Four men ride in looking for Tollinger. He gets the drop on them with a shotgun and orders them to drop the guns in their hands, which they do. When Tollinger puts down his shotgun, one outlaw reaches for a holstered pistol, only to discover that the town tamer is faster on the draw. Reedy, their leader, takes off his hat - inside of which there is a gun. While trading small talk with Tollinger, Reedy reaches for the weapon, but Tollinger recognizes the ruse and shoots him dead.

At a social event, one of the town women advises Tollinger that his job will not be finished until the dance hall girls also leave town. Unaware that he personally knows Nelly - the girls' madam - the woman is openly critical about the dancing and carrying on. When Tollinger warns Nelly about the new curfew he is instituting, she tells him she and the girls will be moving on further west and asks him for the name of any town where he will not be.

Two men ride into town to tell Tollinger that they have detained Castle for trespassing on Holman's property; they suggest the young man can be picked up at the ranch. Instead, Tollinger arrests the two for carrying guns in town and, after some tense hours of waiting, an exchange for Castle is made.

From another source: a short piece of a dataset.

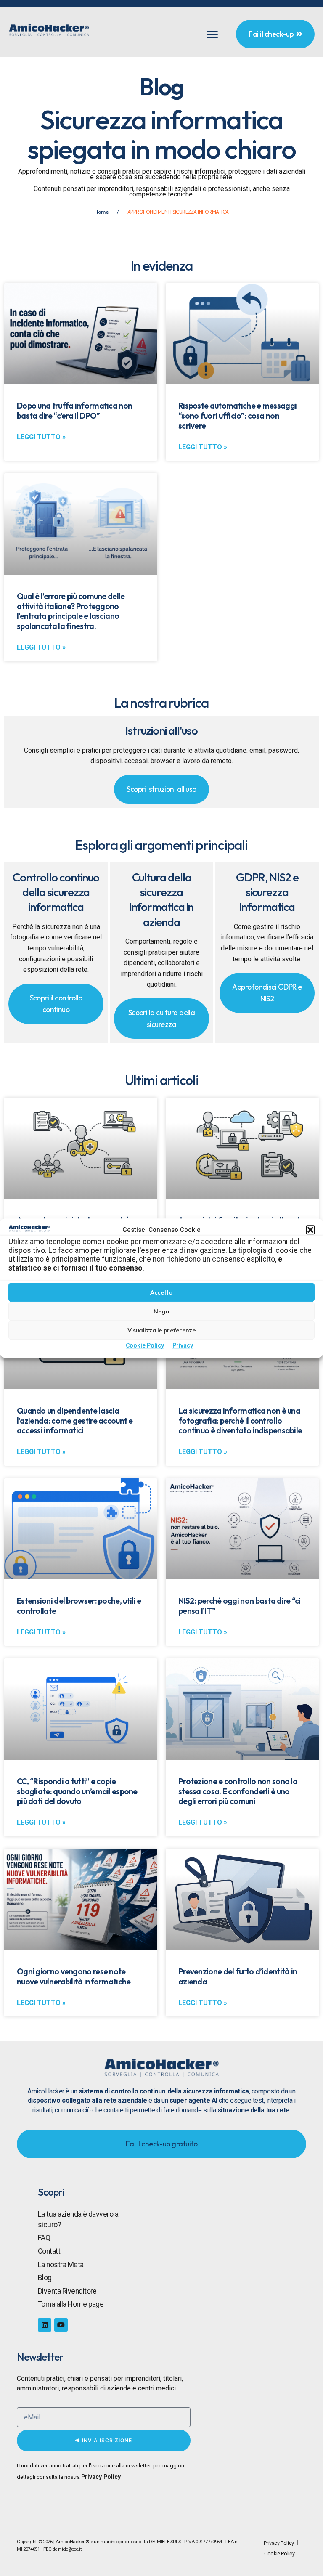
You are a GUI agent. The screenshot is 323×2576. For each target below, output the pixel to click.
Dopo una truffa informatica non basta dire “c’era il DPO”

It is revealed that Nelly is Tollinger's wife, but she left him because she could not bear being married to a gunfighter. He only wants to know how their daughter Beth is doing. Jealous of the growing attraction of Stella Atkins, Jeff's girlfriend, to Tollinger, Nelly finally tells him that Beth is dead. Tollinger takes it badly. His patience and steadfast demeanor suddenly gone, he burns down Holman's saloon, killing Lescaux when he tries to knife him in the back.

Holman's lawyer, Zender, who has been in town a few days watching Tollinger, sets a trap. When, by chance, Nelly learns who Zender is, she tries to warn Tollinger. Holman rides into town - for the first time in years - in a surrey, to be in on the kill. Tollinger kills his would-be murderer and is about to shoot Holman when Castle yells that the kill is rightfully his. Tollinger lets Castle take the fatal shot, but the delay gives Holman the chance to shoot Tollinger in the shoulder. Tollinger reassures Nelly that the Doc is an expert at gunshot wounds, and the doctor smiles and nods at her. Tollinger says it is time to get out of the business, and the two smile and kiss.

==Cast==
- Robert Mitchum as Clint Tollinger
- Jan Sterling as Nelly Bain
- Karen Sharpe as Stella Atkins
- Henry Hull as Marshal Lee Sims
- Emile Meyer as Saul Atkins
- John Lupton as Jeff Castle
- Barbara Lawrence as Ann Wakefield
- Ted de Corsia as "Frenchy" Lescaux
- Leo Gordon as Ed Pinchot
- James Westerfield as Mr. Zender
- Robert Osterloh as Virg Trotter (uncredited)
- Angie Dickinson as Kitty (uncredited)
- Pat Sheehan as Blonde (uncredited)
- Claude Akins as Jim Reedy (uncredited)
- Florenz Ames as Doc Hughes
- Jay Adler as Cal (uncredited)

==Reception==
In his review for The New York Times, A. H. Weiler called the film "an engrossing adventure" and "several cuts above the norm for this genre."